Dos meses después de las elecciones, la posición de Mariano Rajoy —tras declinar un encargo del rey y dedicar un desplante a  Pedro Sánchez mientras le quería para un gobierno de coalición— es insostenible. Sucede además que, durante los procesos de negociación en marcha, se multiplica una retahíla incesante de nuevos casos de corrupción en el PP. Era de conocimiento general que los gobiernos populares de Valencia y Madrid, sus dos principales feudos, habían salido corruptos, pero cunde la idea de que esta corrupción carece de límites. La pasividad previsible de Mariano Rajoy tampoco merma su irresponsabilidad.

La primera sesión de investidura está convocada para el 2 de marzo. Hasta entonces, los partidos tienen negociación por delante. Parece cada vez más claro que ninguno  advierte incentivos válidos para precipitar unas nuevas elecciones, que penalizarían a quienes comparecieran cargados con la culpa de su repetición. La actitud de Podemos, que inició la búsqueda de un posible pacto con el PSOE, IU y otros socios menores partiendo de un documento de aspiraciones maximalistas, se ha situado en el imposible. No cabe deslegitimar ninguna estrategia de negociación, cualquier partido puede calcular que con unas exigencias iniciales exageradas tiene mejor mano para conseguir sus propósitos reales en un eventual pacto. Pero cualquier observador concluiría que  la declaración de Podemos equivale a la renuncia a acuerdo alguno.
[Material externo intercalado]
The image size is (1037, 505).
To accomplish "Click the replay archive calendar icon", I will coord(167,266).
Cabe la hipótesis de que la renuncia tapone algunos incipientes problemas que afectarían al partido a causa de sus confluencias con otras organizaciones en las que se cuestiona el seguimiento indiscutido a la disciplina parlamentaria marcada por el grupo de Pablo Iglesias.
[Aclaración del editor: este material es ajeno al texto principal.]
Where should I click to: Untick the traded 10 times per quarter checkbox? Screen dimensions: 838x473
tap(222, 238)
En cualquier caso, instrumentalizar estas negociaciones para convertirlas en  un acto previo de la campaña que se iniciaría si se convocaran nuevas elecciones sería un fraude. Los partidos que hubieran intentado formar gobierno sin conseguirlo habrían fracasado, pero los que, desde la inmovilidad o el espectáculo, hubieran demostrado carecer de intenciones reales de negociar, ceder, convencer y pactar perderían electores en caída libre. Los partidarios del bloqueo incapaces de prestar al menos su abstención a favor de la investidura de un candidato  —sea Partido Popular y/o Podemos— adquirirían una peligrosa contigüidad: serían dos en uno.